La mer transparente se couvrit de rides vers l’avant. Au début, les Terriens crurent que des algues entrelacées flottaient. Mais un fourré de tentacules contorsionnés d’un bleu-vert se dressa au milieu d’une masse indéterminée. Ces tentacules se soulevèrent à 4 mètres au-dessus de la surface de la mer, en virevoltant et secouèrent dans tous les sens leurs extrémités rouges aplaties.

Le navire décrivit un virage aigu qui projeta les Terriens contre le mur de la cabine, tandis que le « cigare » noir du flotteur s’élevait au-dessus de l’eau. Les moteurs hurlèrent et le monstre disparut dans une vague déferlante.

Les deux Tormansiens se disputèrent à voix basse. Ce fut le barreur qui l’emporta. Il fit un geste énergique de la main en direction de la rive dallée.

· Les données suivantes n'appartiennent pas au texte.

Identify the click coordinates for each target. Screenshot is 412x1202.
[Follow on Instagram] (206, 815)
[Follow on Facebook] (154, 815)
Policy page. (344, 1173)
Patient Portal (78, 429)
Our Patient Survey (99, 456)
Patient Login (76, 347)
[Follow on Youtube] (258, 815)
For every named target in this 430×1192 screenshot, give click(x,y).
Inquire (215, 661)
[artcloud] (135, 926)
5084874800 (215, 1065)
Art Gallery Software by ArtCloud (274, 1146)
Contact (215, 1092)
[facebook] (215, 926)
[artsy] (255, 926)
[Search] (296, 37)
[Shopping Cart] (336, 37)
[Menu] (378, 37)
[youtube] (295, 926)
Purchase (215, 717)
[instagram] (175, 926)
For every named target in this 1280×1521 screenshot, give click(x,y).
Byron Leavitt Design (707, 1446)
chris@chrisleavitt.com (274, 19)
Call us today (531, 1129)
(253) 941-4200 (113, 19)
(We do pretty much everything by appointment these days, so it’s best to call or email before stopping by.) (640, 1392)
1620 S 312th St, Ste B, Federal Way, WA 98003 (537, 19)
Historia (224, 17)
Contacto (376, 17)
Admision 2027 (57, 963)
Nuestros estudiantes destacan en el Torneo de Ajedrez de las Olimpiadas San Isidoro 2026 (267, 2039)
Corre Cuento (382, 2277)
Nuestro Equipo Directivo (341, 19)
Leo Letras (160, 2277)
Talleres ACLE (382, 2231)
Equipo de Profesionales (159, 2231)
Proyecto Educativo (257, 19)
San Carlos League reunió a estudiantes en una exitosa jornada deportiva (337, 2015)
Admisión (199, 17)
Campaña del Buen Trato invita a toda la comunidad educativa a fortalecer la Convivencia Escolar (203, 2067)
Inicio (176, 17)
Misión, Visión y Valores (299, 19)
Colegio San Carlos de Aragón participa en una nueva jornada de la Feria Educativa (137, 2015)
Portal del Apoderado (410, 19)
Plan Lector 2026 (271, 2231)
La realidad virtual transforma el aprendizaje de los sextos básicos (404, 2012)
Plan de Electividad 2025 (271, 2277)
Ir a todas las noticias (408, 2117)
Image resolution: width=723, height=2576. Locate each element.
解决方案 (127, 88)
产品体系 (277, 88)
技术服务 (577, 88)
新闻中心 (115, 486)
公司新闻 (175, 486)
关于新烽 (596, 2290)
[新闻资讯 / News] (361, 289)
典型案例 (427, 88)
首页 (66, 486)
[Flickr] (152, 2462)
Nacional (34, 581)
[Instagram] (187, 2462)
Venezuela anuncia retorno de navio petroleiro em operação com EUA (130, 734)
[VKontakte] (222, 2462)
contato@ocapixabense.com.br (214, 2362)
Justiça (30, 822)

— Nous n’accosterons pas directement en ville, expliqua le second Tormansien aux passagers. Les fonds sont trop profonds au débarcadère et les limaïs peuvent attaquer. Personne ne les avait encore rencontrés si près de la ville. Il y a de ce côté un banc de sable où les limaïs ne peuvent aller et où nous accosterons. Il faudra seulement marcher un peu plus longtemps.